Fazia tempos que eu não me entregava ao prazer deveras inofensivo de deleitar-me com comédias românticas. Ultimamente, uma subcategoria desta anda fazendo um grande público, por trazer em si um humor peculiar e tão caro a esta nacionalidade. É a comédia romântica com atores ingleses. Este subgênero, que encontrou seu ápice máximo em filmes com Hugh Grant, e conseguiu até mesmo emular uma falsa inglesa, com Renée Zellweger no papel de Bridget Jones, traz agora um novo astro a tentar galgar os degraus da simpatia popular. Quando do lançamento de Simplesmente Amor, inclusive, diziam ser ele o maior motivo do intenso assédio de fãs do sexo feminino: Colin Firth é o sujeito a que me refiro.

O filminho, que assisti neste final de semana [de chuva, solidão, pipoca e outros adendos que compactuavam para a retirada de filmes assim, mais, digamos, intimistas] é Hope Springs - Um Lugar para Sonhar - subtítulo calhorda, que inclusive, creio ser o mesmo daquela série dramática da Warner, Everwood.

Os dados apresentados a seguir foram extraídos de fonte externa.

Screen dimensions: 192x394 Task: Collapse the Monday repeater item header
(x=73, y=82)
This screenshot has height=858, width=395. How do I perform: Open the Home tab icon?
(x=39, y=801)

Entonces: inocência e risadinhas para quem procura paz de espírito e ainda se encanta com historinhas açucaradas de amor. Trama, simples e rasteira: artista plástico britânico desiludido com a noiva que se casa com outro, viaja até pequena cidade do interior dos Estados Unidos, chamada Hope Springs [atraído pela "promessa" do nome] e lá, lógico, conhece um novo amor. A ex-noiva, no entanto, retorna arrependida e disposta a tê-lo de volta. Em mistura com tudo isto, o filme gira em torno das diferenças culturais entre os dois países, da formalidade inglesa e do seu exagerado sarcasmo. Firth é uma espécie de Hugh Grant com uma ironia mais cínica e não há nada mais a ser dito a respeito. Bom programa para casais à procura de risadinhas, paisagens bonitas e primaveris e humor ferino.